И свободу, чистую, кристальную, которая царит на самой вышине. Словно наркотик. И даже на Каменке можно получить эту дозу, но которую я так и не получил.
— Чего это ты такой хмурной сегодня, ек-макарек? — спросил Петрович, доставая из кармана штанов пачку «Беломорканала».
— Все нормально, — отмахнулся я.
— Нет, не нормально, ек-макарек, — продолжал настаивать Петрович. — Меня не проведешь, я насквозь всех вижу. И тебя вижу.
Я некоторое время мялся — делиться с малознакомым человеком не хотелось, но Петрович настаивал.
— Говори, ек-макарек, чего уж там.
— В горы не удалось попасть, — ответил я.
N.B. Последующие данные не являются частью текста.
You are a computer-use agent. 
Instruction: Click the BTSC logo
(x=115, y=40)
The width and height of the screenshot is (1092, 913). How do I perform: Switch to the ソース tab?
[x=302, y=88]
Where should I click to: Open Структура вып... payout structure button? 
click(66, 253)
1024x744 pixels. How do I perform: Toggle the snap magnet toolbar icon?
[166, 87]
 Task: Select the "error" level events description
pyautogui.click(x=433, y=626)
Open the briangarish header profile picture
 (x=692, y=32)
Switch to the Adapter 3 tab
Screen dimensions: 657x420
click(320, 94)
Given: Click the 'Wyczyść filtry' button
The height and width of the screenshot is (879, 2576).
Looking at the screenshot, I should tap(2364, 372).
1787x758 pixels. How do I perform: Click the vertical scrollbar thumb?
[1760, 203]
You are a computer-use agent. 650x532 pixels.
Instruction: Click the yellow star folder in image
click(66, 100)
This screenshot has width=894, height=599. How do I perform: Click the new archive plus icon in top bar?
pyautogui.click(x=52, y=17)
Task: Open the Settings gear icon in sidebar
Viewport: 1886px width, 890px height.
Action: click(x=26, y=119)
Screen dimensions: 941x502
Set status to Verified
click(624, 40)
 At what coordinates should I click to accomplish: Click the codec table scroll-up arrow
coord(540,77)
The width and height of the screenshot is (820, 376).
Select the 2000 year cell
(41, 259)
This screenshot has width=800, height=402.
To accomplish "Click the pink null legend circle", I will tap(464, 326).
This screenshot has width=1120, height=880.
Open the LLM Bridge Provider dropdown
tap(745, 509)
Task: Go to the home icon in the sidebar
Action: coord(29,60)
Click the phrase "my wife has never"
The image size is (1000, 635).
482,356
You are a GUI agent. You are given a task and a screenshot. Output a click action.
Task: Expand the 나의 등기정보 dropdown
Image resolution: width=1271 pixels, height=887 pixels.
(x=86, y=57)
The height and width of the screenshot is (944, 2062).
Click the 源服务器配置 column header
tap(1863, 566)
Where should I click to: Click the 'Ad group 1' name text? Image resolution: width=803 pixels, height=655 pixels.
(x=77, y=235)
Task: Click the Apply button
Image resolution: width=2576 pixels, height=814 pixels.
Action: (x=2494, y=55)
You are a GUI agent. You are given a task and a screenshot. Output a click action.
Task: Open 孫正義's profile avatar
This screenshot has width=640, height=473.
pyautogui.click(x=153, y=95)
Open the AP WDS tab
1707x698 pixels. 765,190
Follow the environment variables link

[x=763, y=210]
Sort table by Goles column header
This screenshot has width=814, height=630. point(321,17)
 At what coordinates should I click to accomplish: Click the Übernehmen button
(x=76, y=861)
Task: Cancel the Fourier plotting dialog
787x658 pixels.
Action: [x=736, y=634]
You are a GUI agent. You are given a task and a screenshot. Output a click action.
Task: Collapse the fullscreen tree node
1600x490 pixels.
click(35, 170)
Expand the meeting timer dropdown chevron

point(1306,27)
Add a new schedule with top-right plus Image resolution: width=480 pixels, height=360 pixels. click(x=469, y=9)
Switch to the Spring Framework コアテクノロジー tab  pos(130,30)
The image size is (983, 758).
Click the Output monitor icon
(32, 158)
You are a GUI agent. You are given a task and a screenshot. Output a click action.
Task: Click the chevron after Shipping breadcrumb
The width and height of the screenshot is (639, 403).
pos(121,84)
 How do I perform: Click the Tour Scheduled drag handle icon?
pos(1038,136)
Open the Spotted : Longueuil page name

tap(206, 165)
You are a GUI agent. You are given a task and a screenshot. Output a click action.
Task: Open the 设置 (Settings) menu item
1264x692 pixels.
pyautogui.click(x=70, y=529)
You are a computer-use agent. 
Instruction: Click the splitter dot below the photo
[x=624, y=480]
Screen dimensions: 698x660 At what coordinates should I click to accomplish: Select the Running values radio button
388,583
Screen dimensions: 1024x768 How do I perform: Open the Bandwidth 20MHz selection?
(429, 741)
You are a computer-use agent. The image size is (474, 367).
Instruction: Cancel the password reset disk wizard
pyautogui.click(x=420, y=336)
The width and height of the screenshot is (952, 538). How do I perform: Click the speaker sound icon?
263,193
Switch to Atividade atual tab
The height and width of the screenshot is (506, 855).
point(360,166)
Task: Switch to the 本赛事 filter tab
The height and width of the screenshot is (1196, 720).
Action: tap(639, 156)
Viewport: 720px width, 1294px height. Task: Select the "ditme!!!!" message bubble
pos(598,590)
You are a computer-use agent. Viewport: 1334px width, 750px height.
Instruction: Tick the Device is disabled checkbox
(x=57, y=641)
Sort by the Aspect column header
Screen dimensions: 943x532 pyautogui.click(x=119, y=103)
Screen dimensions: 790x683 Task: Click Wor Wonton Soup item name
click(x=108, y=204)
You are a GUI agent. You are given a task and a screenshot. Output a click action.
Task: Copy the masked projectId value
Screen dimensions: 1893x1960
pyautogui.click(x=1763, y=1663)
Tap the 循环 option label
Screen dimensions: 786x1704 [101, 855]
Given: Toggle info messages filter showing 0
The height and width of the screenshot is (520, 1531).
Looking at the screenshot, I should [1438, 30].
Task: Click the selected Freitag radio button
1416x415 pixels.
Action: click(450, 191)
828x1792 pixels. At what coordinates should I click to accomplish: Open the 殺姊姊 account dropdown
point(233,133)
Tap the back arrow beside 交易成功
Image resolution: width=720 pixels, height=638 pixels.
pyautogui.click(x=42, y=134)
Петрович на удивление не стал расспрашивать и уточнять, а лишь многозначительно протянул:
— М-да, это беда.
И закурил. Сизый дым тут же окутал тесную подсобку.
— Без гор — тяжко, — добавил Петрович и в голосе просквозило задумчивостью и тоской, будто сказал он про что-то глубоко личное, давно и безвозвратно потерянное.
— Вы тоже ходите в горы? — догадался я.
— Да куда мне, старому, ек-макарек! — усмехнулся старик, но усмешка получилась натужной.
— Ходили? — осторожно уточнил я.
— Ходил, — тяжело вздохнул Петрович. — Когда-то, давным-давно. Кажется, еще в прошлой жизни.
Старик усмехнулся. Спросил:
— А ты в какую секцию ходишь?
— «Снежный барс».
— Дубинин значит у вас тренер.
— Верно. А вы откуда его знаете?
— Откуда я его знаю, ек-макарек? — улыбнулся Петрович. — Я всех там знаю!
И вдруг резко стал серьёзным, задумчивым. Повисла долгая пауза, нарушать которую расспросами я не хотел. Захочет, сам расскажет.
Петрович докурил, достал еще одну папиросу. Закурил.
— Ходил он со мной в горы, тренер ваш. Правда тогда совсем молоденький был, моложе тебя. Отчаянный парнишка, ек-макарек! Бесстрашный.
— Почему же вы перестали ходить в горы? — все же насмелился и спросил я.
Петрович долго не отвечал. Потом встал, подошел к окну, запустил руку за батарею. Достал оттуда початую бутылку водки, отхлебнул, вновь спрятал. Закурил.
— Потому что горы запретили.
— Как это — горы запретили?
— Малой ты еще, парнишка, чтобы понимать, — ответил Петрович, как мне показалось с излишним холодом.
Но выпитое вскоре дало о себе знать, глаза старика оттаяли, стали масляными.
— Горы, ек-макарек, это тебе не просто так рельефное, туды ее, образование. Они живые. Нас еще в помине не было, а они уже стояли. Обезьяна только палку в руки, ек-макарек, схватила и банан свой первый сбила с ветки, а они уже существовали. Понимаешь? Они видели все, как мы из воды выходили, как мы из козявки вот такой в человека превратились. В хомо сапиенсов. Что для гор человеческая жизнь? Пшик.